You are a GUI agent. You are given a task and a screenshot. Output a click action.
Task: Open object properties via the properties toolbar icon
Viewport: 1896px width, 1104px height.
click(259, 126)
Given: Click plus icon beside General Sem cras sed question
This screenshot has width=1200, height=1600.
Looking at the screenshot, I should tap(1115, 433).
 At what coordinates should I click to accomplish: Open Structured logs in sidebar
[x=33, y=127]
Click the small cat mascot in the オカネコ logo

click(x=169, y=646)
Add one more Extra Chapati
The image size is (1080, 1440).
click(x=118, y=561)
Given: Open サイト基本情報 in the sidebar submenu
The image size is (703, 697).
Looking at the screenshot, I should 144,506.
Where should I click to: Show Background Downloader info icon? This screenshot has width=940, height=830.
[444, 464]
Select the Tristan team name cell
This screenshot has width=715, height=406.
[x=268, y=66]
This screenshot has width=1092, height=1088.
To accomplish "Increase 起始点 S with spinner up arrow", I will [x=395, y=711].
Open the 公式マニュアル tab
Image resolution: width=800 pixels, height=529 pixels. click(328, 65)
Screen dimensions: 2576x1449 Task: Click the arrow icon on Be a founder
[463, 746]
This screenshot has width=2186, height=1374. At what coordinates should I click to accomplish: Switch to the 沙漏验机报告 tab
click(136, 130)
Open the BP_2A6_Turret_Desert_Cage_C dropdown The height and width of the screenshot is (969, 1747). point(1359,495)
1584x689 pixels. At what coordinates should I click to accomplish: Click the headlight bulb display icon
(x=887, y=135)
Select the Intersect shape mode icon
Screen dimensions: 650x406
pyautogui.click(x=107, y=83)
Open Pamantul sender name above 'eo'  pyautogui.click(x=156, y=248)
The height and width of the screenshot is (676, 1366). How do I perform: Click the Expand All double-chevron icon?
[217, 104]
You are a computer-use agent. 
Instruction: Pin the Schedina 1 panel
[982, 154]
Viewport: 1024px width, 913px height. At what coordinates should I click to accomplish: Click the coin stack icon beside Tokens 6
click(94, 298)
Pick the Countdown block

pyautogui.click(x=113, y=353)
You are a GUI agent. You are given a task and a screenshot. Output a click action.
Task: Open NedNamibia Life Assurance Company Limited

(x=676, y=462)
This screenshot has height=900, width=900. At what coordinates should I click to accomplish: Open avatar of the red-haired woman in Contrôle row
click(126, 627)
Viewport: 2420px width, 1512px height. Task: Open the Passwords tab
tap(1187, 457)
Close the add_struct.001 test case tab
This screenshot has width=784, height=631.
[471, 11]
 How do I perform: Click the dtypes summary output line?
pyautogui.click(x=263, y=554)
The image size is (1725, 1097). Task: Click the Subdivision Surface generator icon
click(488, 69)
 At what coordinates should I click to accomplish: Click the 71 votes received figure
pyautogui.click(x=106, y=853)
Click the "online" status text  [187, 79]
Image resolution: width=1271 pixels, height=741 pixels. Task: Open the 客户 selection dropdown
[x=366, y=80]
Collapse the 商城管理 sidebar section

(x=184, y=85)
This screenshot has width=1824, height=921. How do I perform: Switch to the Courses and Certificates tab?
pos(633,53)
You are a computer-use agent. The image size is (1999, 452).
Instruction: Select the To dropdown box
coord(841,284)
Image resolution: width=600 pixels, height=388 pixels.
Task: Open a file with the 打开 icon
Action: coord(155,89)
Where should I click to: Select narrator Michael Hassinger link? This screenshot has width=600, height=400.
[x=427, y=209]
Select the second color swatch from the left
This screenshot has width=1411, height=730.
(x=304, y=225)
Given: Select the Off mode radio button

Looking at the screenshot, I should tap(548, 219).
********************
● **Your instructions**: Copy out the listing above line for line, leaving every character unchanged.

● **Exercise output**:
You are a GUI agent. You are given a task and a screenshot. Output a click action.
Task: Open object properties via the properties toolbar icon
Viewport: 1896px width, 1104px height.
click(259, 126)
Given: Click plus icon beside General Sem cras sed question
This screenshot has width=1200, height=1600.
Looking at the screenshot, I should tap(1115, 433).
 At what coordinates should I click to accomplish: Open Structured logs in sidebar
[x=33, y=127]
Click the small cat mascot in the オカネコ logo

click(x=169, y=646)
Add one more Extra Chapati
The image size is (1080, 1440).
click(x=118, y=561)
Given: Open サイト基本情報 in the sidebar submenu
The image size is (703, 697).
Looking at the screenshot, I should 144,506.
Where should I click to: Show Background Downloader info icon? This screenshot has width=940, height=830.
[444, 464]
Select the Tristan team name cell
This screenshot has width=715, height=406.
[x=268, y=66]
This screenshot has width=1092, height=1088.
To accomplish "Increase 起始点 S with spinner up arrow", I will [x=395, y=711].
Open the 公式マニュアル tab
Image resolution: width=800 pixels, height=529 pixels. click(328, 65)
Screen dimensions: 2576x1449 Task: Click the arrow icon on Be a founder
[463, 746]
This screenshot has width=2186, height=1374. At what coordinates should I click to accomplish: Switch to the 沙漏验机报告 tab
click(136, 130)
Open the BP_2A6_Turret_Desert_Cage_C dropdown The height and width of the screenshot is (969, 1747). point(1359,495)
1584x689 pixels. At what coordinates should I click to accomplish: Click the headlight bulb display icon
(x=887, y=135)
Select the Intersect shape mode icon
Screen dimensions: 650x406
pyautogui.click(x=107, y=83)
Open Pamantul sender name above 'eo'  pyautogui.click(x=156, y=248)
The height and width of the screenshot is (676, 1366). How do I perform: Click the Expand All double-chevron icon?
[217, 104]
You are a computer-use agent. 
Instruction: Pin the Schedina 1 panel
[982, 154]
Viewport: 1024px width, 913px height. At what coordinates should I click to accomplish: Click the coin stack icon beside Tokens 6
click(94, 298)
Pick the Countdown block

pyautogui.click(x=113, y=353)
You are a GUI agent. You are given a task and a screenshot. Output a click action.
Task: Open NedNamibia Life Assurance Company Limited

(x=676, y=462)
This screenshot has height=900, width=900. At what coordinates should I click to accomplish: Open avatar of the red-haired woman in Contrôle row
click(126, 627)
Viewport: 2420px width, 1512px height. Task: Open the Passwords tab
tap(1187, 457)
Close the add_struct.001 test case tab
This screenshot has width=784, height=631.
[471, 11]
 How do I perform: Click the dtypes summary output line?
pyautogui.click(x=263, y=554)
The image size is (1725, 1097). Task: Click the Subdivision Surface generator icon
click(488, 69)
 At what coordinates should I click to accomplish: Click the 71 votes received figure
pyautogui.click(x=106, y=853)
Click the "online" status text  [187, 79]
Image resolution: width=1271 pixels, height=741 pixels. Task: Open the 客户 selection dropdown
[x=366, y=80]
Collapse the 商城管理 sidebar section

(x=184, y=85)
This screenshot has width=1824, height=921. How do I perform: Switch to the Courses and Certificates tab?
pos(633,53)
You are a computer-use agent. The image size is (1999, 452).
Instruction: Select the To dropdown box
coord(841,284)
Image resolution: width=600 pixels, height=388 pixels.
Task: Open a file with the 打开 icon
Action: coord(155,89)
Where should I click to: Select narrator Michael Hassinger link? This screenshot has width=600, height=400.
[x=427, y=209]
Select the second color swatch from the left
This screenshot has width=1411, height=730.
(x=304, y=225)
Given: Select the Off mode radio button

Looking at the screenshot, I should tap(548, 219).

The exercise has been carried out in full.